── GIVEN DATA

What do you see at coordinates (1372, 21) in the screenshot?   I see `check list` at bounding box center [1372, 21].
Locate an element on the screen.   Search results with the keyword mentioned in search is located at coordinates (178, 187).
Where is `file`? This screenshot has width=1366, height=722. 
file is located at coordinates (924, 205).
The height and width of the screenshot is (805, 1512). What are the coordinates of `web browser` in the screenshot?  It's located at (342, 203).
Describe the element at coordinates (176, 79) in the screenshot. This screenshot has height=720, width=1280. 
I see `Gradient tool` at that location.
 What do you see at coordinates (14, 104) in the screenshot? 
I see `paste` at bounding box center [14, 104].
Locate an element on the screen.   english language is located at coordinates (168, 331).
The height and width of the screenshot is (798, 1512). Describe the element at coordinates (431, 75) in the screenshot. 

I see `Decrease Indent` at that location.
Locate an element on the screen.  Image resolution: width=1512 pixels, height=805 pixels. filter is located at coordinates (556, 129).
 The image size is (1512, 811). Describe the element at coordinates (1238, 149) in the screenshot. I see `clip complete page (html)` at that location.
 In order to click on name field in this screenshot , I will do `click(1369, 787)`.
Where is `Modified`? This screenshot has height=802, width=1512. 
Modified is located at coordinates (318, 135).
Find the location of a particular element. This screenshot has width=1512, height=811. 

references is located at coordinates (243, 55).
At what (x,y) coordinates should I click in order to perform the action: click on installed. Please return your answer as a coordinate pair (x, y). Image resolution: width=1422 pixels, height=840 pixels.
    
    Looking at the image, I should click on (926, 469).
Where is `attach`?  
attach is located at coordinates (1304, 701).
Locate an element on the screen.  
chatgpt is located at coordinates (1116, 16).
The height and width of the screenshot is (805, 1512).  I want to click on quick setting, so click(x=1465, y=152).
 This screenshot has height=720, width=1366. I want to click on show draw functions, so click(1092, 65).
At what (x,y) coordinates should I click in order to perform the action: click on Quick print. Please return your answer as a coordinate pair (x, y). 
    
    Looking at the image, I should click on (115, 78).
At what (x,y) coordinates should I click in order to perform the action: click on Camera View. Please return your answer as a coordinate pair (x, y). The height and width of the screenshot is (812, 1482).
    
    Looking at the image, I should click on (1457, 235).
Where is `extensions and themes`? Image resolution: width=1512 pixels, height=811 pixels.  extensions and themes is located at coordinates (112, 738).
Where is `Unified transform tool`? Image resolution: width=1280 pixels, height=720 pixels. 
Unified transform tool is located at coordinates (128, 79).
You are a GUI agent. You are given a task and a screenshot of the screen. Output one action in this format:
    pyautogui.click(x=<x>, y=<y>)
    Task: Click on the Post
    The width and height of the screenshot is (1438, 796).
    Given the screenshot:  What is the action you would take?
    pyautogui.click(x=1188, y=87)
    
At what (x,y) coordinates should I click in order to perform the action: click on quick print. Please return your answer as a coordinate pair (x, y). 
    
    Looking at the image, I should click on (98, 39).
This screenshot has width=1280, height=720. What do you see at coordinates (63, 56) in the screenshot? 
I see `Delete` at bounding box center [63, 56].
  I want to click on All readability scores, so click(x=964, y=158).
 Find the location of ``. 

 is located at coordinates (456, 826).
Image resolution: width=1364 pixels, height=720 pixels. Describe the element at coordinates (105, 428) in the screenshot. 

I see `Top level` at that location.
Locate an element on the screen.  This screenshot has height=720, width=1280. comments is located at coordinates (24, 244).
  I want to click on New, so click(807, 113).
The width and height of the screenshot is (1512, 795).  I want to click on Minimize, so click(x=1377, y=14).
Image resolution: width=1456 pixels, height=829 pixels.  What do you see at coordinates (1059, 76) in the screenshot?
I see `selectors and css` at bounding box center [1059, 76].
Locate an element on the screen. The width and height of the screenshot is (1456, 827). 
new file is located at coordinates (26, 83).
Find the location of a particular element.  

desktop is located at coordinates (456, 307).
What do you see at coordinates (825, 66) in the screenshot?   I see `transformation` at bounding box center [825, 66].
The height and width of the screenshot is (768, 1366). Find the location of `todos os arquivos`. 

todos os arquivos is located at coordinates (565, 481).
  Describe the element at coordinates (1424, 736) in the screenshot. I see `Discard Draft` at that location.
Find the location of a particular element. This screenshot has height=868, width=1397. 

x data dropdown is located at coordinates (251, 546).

────

-- THE TASK --
Repeat all of these lines, substituting "Point out an element on the screen" for every "Locate an element on the screen" and leaving everything else unchanged.

-- TASK ANSWER --
What do you see at coordinates (1372, 21) in the screenshot?   I see `check list` at bounding box center [1372, 21].
Point out an element on the screen.   Search results with the keyword mentioned in search is located at coordinates (178, 187).
Where is `file`? This screenshot has width=1366, height=722. 
file is located at coordinates (924, 205).
The height and width of the screenshot is (805, 1512). What are the coordinates of `web browser` in the screenshot?  It's located at (342, 203).
Describe the element at coordinates (176, 79) in the screenshot. This screenshot has height=720, width=1280. 
I see `Gradient tool` at that location.
 What do you see at coordinates (14, 104) in the screenshot? 
I see `paste` at bounding box center [14, 104].
Point out an element on the screen.   english language is located at coordinates (168, 331).
The height and width of the screenshot is (798, 1512). Describe the element at coordinates (431, 75) in the screenshot. 

I see `Decrease Indent` at that location.
Point out an element on the screen.  Image resolution: width=1512 pixels, height=805 pixels. filter is located at coordinates (556, 129).
 The image size is (1512, 811). Describe the element at coordinates (1238, 149) in the screenshot. I see `clip complete page (html)` at that location.
 In order to click on name field in this screenshot , I will do `click(1369, 787)`.
Where is `Modified`? This screenshot has height=802, width=1512. 
Modified is located at coordinates (318, 135).
Find the location of a particular element. This screenshot has width=1512, height=811. 

references is located at coordinates (243, 55).
At what (x,y) coordinates should I click in order to perform the action: click on installed. Please return your answer as a coordinate pair (x, y). Image resolution: width=1422 pixels, height=840 pixels.
    
    Looking at the image, I should click on (926, 469).
Where is `attach`?  
attach is located at coordinates (1304, 701).
Point out an element on the screen.  
chatgpt is located at coordinates (1116, 16).
The height and width of the screenshot is (805, 1512).  I want to click on quick setting, so click(x=1465, y=152).
 This screenshot has height=720, width=1366. I want to click on show draw functions, so click(1092, 65).
At what (x,y) coordinates should I click in order to perform the action: click on Quick print. Please return your answer as a coordinate pair (x, y). 
    
    Looking at the image, I should click on (115, 78).
At what (x,y) coordinates should I click in order to perform the action: click on Camera View. Please return your answer as a coordinate pair (x, y). The height and width of the screenshot is (812, 1482).
    
    Looking at the image, I should click on (1457, 235).
Where is `extensions and themes`? Image resolution: width=1512 pixels, height=811 pixels.  extensions and themes is located at coordinates (112, 738).
Where is `Unified transform tool`? Image resolution: width=1280 pixels, height=720 pixels. 
Unified transform tool is located at coordinates (128, 79).
You are a GUI agent. You are given a task and a screenshot of the screen. Output one action in this format:
    pyautogui.click(x=<x>, y=<y>)
    Task: Click on the Post
    The width and height of the screenshot is (1438, 796).
    Given the screenshot:  What is the action you would take?
    pyautogui.click(x=1188, y=87)
    
At what (x,y) coordinates should I click in order to perform the action: click on quick print. Please return your answer as a coordinate pair (x, y). 
    
    Looking at the image, I should click on (98, 39).
This screenshot has width=1280, height=720. What do you see at coordinates (63, 56) in the screenshot? 
I see `Delete` at bounding box center [63, 56].
  I want to click on All readability scores, so click(x=964, y=158).
 Find the location of ``. 

 is located at coordinates (456, 826).
Image resolution: width=1364 pixels, height=720 pixels. Describe the element at coordinates (105, 428) in the screenshot. 

I see `Top level` at that location.
Point out an element on the screen.  This screenshot has height=720, width=1280. comments is located at coordinates (24, 244).
  I want to click on New, so click(807, 113).
The width and height of the screenshot is (1512, 795).  I want to click on Minimize, so click(x=1377, y=14).
Image resolution: width=1456 pixels, height=829 pixels.  What do you see at coordinates (1059, 76) in the screenshot?
I see `selectors and css` at bounding box center [1059, 76].
Point out an element on the screen. The width and height of the screenshot is (1456, 827). 
new file is located at coordinates (26, 83).
Find the location of a particular element.  

desktop is located at coordinates (456, 307).
What do you see at coordinates (825, 66) in the screenshot?   I see `transformation` at bounding box center [825, 66].
The height and width of the screenshot is (768, 1366). Find the location of `todos os arquivos`. 

todos os arquivos is located at coordinates (565, 481).
  Describe the element at coordinates (1424, 736) in the screenshot. I see `Discard Draft` at that location.
Find the location of a particular element. This screenshot has height=868, width=1397. 

x data dropdown is located at coordinates (251, 546).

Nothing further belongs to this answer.